Selman Cahit. Adı Selman olan, tanıdığım, iyi adamlardan biri.
Geçen ay ahirete göçtü.
Uzun zamandır görmüyordum.
‘Bir garip öldü diyeler’ diyordu ya Yunus.
Selman ölünce, hepimiz, ‘bir garip öldü’ dedik.
Biraz münzevi bir adamdı.
Bir bakıma, ‘yaşamıyor gibi’ yaşıyordu, Üstad Sezai Karakoç’un şiirinde geçtiği gibi.
Bunu, bir ‘eksik yaşama’ olarak görmeyelim.
Şöyle varsayalım. Biraz, ‘haymatlos’ gibi...
Konyalı’ydı. Yani, haymatlosluk bir durumu yoktu. Ama sanki kendisini kayıttan düşürmüş gibi yaşıyordu.
Muhtemelen, ilk Çorlulu Ali Paşa’da veya İlesam’da tanıştık.
Bir müddet Yeni Şafak’ta beraber çalıştık.

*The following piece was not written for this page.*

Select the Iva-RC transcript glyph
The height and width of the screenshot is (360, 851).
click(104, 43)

Zihnimdeki yeri ‘yaralı bir adam’dır.
Yarası olduğu için, kıymetlidir.
(Şimdi, yarasını deşecek değilim.”
Cenazesine iştirak ettim.
Gazeteden arkadaşlar gelmiş. Yeni Şafak’tan, Star’dan...

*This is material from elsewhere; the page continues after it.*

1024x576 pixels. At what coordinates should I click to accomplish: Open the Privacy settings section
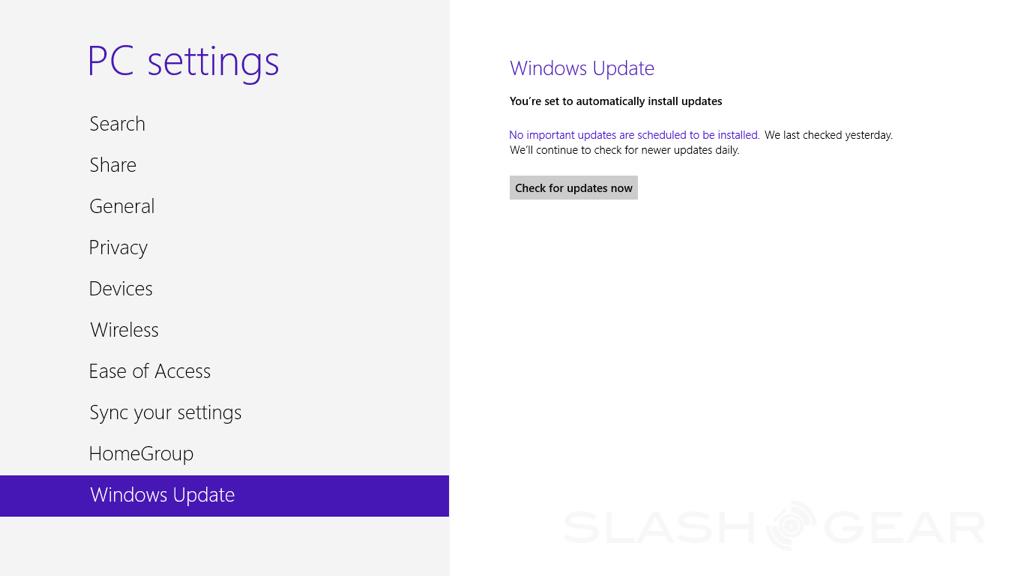coord(118,247)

Allah hepsinden razı olsun.
***
Benim bildiğim en yakın arkadaşı Mehmet Şeker’di.
Eşinden ve çocuklarından sonra, en çok Mehmet’e ‘Başın sağolsun’ deme ihtiyacı duydum.

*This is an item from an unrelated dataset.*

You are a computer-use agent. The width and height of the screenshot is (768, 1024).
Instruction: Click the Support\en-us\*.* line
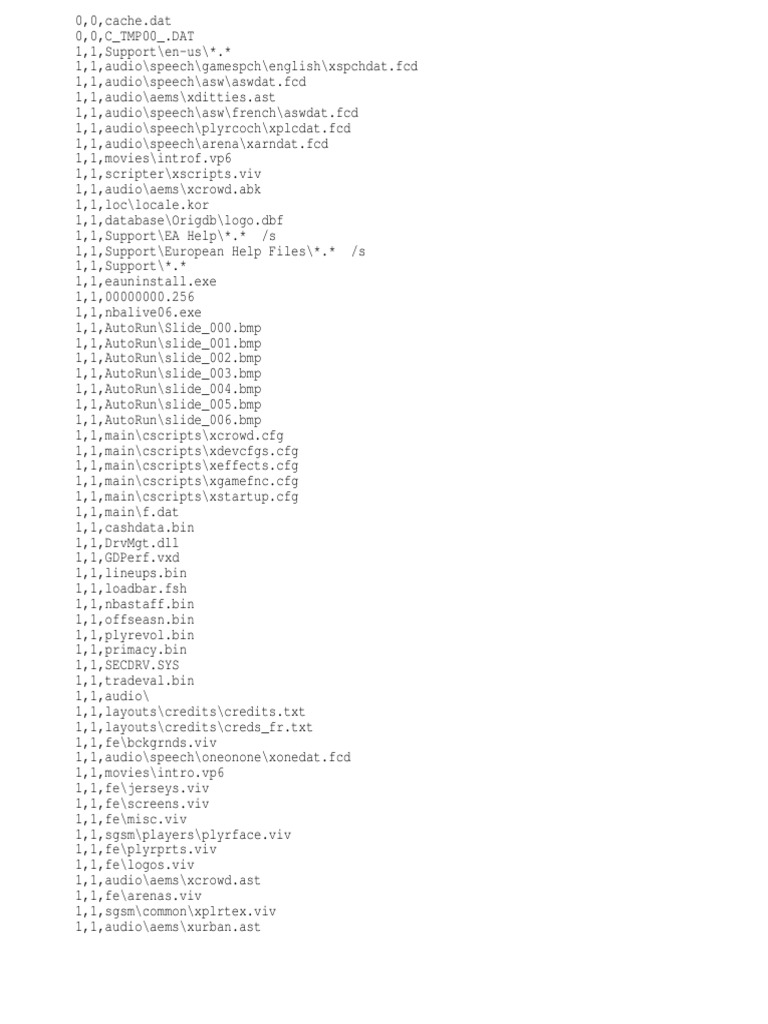tap(153, 52)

Kayıtlar’dayken, şiirlerini yayınladığımı hatırlıyorum.
Şiirinin lezzetini hatırlıyorum.
Bir şey daha hatırlıyorum. Yıllar önce.
Bilgisayar çıktısı. Selman’ın bir şiiri...
Şiirde, kötü bir Selman Cahit gördüm. Sanki dardaydı.
Mehmet Şeker’e söyledim.
Sonra, Selman’la konuştum.
Korktuğum kadar kötü değildi.
Uzakta, göremediğimiz bir arkadaşımızdı.
Hayat, ona erken bir zamanda vurmuş.
O, hayata vurmuyor. Vurmadı.
Efendi, saygılı, dik... Böyle hatırlıyorum.
Yazmam lazım. Fakat hiçbir şiiri, hiçbir kitabı elimde değil.
Mehmet Şeker’den istedim. E postayla bir miktar şiir gönderdi... Yetmez. Aradığım şiirleri göremedim içlerinde.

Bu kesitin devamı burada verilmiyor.